• WORK ORDER
In the entries that follow, find the line containing "Français (252, 2336)"; from there, copy every line exactly through the line containing "[Message MAKEACHAMP on".

◆ ◆ ◆ ◆ ◆

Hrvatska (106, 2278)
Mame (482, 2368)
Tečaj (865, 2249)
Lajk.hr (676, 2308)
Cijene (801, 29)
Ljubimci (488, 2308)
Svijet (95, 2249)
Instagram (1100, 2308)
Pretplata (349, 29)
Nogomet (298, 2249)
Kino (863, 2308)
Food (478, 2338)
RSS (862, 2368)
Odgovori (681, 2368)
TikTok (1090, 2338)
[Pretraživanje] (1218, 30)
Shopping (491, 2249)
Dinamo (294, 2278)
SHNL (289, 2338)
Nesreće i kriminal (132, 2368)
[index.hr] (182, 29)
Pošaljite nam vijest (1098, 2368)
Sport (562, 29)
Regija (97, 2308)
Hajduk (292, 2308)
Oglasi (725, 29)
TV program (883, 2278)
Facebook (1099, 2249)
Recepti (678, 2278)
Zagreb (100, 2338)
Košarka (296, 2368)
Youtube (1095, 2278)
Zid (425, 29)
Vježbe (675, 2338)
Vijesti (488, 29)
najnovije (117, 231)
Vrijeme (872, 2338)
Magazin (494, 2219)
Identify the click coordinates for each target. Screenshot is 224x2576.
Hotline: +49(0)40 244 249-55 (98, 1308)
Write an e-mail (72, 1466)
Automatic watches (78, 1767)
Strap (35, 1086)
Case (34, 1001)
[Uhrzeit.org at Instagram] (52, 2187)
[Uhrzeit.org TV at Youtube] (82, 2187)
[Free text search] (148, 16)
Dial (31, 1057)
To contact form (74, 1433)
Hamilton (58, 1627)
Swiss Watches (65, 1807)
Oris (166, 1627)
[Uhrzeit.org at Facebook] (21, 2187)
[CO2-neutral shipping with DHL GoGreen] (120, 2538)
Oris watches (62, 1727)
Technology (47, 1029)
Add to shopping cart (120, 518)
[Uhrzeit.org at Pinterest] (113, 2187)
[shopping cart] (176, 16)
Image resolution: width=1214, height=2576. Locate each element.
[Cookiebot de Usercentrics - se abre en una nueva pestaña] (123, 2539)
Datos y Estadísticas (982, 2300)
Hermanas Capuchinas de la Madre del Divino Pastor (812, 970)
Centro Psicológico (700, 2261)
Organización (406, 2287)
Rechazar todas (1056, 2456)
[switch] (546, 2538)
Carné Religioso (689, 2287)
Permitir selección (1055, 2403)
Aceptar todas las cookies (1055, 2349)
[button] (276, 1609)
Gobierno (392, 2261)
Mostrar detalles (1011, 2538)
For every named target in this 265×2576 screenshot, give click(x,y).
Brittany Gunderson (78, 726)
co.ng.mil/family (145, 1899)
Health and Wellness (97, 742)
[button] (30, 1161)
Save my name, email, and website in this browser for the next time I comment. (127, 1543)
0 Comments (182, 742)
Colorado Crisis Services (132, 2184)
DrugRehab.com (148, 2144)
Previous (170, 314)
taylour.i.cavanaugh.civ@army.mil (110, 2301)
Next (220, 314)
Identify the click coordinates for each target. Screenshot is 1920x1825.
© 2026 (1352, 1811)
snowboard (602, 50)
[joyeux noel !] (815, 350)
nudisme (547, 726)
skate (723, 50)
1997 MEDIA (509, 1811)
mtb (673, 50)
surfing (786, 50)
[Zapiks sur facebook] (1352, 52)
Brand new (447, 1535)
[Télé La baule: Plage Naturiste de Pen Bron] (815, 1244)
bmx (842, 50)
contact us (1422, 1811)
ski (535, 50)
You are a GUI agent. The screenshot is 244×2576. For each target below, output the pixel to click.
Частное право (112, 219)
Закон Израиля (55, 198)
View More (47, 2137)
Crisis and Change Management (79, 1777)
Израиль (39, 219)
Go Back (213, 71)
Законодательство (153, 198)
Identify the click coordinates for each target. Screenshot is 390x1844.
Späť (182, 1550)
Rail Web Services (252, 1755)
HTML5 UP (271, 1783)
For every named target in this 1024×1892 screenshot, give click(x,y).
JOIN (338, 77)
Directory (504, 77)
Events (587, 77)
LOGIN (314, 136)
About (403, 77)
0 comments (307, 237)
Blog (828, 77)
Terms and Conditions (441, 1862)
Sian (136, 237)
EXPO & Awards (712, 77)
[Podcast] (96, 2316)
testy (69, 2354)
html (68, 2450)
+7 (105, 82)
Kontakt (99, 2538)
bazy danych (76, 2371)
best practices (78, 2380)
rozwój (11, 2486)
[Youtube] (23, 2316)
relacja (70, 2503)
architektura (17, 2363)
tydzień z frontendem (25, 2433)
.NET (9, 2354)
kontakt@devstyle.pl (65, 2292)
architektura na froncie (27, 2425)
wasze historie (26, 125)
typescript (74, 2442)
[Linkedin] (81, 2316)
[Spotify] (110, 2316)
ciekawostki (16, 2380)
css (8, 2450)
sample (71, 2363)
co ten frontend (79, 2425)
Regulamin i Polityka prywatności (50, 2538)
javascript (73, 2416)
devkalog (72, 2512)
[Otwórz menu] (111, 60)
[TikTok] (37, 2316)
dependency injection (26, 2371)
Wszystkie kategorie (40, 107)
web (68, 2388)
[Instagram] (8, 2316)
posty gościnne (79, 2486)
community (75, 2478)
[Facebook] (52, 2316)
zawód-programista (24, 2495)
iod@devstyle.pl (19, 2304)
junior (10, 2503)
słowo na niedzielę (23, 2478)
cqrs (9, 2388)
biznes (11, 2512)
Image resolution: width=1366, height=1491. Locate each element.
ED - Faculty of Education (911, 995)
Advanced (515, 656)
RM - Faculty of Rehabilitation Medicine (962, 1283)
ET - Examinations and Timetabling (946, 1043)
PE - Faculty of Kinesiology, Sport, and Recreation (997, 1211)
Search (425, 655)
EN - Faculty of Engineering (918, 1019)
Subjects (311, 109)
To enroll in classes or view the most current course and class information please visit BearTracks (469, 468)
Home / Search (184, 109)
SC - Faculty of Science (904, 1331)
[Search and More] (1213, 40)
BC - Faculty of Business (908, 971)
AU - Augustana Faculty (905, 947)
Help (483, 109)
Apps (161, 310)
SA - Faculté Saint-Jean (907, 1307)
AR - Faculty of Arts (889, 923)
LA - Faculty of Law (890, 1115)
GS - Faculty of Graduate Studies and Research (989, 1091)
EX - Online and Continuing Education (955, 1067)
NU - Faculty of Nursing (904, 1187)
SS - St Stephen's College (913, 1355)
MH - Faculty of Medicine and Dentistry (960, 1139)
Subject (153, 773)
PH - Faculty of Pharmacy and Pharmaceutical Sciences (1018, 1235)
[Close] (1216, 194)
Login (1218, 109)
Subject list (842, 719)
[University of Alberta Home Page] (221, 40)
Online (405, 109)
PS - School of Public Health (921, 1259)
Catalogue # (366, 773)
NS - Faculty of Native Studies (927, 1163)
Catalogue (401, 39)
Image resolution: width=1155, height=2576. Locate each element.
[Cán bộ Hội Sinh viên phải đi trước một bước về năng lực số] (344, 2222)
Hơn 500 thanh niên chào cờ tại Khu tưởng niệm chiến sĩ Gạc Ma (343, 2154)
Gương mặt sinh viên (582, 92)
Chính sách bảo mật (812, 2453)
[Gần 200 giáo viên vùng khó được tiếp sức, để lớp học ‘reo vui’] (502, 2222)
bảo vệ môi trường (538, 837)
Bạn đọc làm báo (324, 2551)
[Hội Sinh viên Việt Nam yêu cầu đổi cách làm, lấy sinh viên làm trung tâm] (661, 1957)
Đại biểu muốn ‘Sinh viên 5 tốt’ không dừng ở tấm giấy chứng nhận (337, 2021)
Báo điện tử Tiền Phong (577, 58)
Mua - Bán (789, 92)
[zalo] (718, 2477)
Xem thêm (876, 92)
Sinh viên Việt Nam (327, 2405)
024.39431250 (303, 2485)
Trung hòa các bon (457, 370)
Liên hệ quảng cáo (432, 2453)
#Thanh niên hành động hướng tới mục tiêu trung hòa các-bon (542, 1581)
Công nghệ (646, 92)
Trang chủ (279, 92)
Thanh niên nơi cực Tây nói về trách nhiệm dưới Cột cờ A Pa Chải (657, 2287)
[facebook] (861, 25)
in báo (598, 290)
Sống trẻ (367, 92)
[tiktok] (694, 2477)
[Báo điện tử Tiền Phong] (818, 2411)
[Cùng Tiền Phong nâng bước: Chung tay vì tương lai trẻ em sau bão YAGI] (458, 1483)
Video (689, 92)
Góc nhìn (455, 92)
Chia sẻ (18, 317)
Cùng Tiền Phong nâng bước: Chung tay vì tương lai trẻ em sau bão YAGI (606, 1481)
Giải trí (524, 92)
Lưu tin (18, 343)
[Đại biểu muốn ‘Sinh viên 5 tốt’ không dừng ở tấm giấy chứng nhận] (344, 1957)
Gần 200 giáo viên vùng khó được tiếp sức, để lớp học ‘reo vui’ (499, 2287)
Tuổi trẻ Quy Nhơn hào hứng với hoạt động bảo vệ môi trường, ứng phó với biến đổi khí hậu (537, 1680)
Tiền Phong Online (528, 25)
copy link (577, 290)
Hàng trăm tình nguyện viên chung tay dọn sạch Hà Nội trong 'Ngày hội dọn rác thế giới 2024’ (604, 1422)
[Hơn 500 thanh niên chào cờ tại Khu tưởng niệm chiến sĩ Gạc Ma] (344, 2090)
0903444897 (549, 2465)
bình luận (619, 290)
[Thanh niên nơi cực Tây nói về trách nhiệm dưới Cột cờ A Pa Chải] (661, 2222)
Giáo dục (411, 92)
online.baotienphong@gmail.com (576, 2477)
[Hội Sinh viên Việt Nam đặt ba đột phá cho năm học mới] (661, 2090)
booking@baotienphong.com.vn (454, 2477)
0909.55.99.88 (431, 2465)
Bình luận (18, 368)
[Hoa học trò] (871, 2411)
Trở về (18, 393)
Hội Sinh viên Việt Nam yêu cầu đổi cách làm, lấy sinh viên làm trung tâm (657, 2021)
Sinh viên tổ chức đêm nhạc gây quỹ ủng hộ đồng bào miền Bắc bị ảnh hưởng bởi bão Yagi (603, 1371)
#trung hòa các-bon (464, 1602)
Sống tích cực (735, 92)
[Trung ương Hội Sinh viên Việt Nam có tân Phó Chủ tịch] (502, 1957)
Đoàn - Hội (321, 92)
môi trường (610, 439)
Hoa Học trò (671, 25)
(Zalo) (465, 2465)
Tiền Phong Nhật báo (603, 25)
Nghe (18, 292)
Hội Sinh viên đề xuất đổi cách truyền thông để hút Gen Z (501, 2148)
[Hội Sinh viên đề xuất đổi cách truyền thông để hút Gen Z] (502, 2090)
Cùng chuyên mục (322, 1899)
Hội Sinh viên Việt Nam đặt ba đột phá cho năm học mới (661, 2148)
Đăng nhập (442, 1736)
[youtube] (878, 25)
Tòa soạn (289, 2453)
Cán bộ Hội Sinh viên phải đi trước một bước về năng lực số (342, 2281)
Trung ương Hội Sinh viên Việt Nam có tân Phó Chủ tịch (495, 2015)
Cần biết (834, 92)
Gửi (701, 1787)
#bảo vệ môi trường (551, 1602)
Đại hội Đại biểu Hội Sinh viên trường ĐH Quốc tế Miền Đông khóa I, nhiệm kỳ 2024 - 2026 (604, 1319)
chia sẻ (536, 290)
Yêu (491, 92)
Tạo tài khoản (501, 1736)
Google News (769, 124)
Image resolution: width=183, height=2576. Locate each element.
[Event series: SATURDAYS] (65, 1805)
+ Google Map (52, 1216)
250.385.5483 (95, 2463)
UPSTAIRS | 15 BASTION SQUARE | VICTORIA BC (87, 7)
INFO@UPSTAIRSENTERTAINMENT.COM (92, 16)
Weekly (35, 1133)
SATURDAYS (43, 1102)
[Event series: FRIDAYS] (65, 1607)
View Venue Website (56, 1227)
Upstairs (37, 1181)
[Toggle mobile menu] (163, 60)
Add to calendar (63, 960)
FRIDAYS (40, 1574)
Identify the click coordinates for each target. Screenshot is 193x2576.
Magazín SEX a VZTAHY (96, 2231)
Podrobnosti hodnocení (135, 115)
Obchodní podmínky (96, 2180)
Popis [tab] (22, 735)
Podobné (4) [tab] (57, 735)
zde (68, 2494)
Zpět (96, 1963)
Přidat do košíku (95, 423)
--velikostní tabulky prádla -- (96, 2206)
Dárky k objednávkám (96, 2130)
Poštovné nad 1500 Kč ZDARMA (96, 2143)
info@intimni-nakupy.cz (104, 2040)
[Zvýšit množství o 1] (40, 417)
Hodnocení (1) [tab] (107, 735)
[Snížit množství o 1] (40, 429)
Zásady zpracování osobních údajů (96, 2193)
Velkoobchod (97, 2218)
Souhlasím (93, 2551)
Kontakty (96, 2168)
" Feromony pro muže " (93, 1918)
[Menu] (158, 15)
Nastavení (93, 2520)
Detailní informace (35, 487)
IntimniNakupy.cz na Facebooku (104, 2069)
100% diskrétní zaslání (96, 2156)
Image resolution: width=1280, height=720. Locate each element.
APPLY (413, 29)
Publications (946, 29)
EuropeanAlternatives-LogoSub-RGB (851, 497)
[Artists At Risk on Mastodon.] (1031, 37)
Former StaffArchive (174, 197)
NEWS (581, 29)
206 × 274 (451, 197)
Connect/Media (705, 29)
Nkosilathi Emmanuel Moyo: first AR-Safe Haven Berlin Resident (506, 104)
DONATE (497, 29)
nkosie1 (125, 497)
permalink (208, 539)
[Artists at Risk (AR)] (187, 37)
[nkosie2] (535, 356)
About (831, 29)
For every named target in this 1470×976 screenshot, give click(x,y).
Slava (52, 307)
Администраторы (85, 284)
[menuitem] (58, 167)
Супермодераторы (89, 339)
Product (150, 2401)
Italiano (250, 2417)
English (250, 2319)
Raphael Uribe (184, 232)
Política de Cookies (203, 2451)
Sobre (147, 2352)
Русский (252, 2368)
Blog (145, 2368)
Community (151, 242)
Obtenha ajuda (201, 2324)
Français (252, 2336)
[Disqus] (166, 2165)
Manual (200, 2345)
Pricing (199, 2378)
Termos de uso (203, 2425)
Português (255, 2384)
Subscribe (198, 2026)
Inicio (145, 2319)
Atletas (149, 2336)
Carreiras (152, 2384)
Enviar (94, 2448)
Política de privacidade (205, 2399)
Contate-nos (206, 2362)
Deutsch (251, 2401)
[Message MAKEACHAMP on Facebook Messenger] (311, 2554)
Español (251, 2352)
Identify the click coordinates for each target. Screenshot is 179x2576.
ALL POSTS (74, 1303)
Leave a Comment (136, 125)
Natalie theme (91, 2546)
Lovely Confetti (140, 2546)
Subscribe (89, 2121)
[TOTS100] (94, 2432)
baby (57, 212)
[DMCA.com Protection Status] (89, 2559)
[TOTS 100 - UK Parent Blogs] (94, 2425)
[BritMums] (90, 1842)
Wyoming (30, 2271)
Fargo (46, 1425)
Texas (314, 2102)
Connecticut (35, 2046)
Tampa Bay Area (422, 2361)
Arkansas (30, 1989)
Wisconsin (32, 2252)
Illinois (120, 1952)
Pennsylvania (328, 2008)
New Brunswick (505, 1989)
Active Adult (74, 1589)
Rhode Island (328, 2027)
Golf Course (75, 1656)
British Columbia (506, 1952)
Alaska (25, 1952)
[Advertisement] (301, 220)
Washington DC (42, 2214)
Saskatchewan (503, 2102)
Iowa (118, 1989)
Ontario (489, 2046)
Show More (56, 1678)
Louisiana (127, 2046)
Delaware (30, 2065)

◆ ◆ ◆ ◆ ◆

• RESPONSE TO THE TASK
Français (252, 2336)
[Disqus] (166, 2165)
Manual (200, 2345)
Pricing (199, 2378)
Termos de uso (203, 2425)
Português (255, 2384)
Subscribe (198, 2026)
Inicio (145, 2319)
Atletas (149, 2336)
Carreiras (152, 2384)
Enviar (94, 2448)
Política de privacidade (205, 2399)
Contate-nos (206, 2362)
Deutsch (251, 2401)
[Message MAKEACHAMP on Facebook Messenger] (311, 2554)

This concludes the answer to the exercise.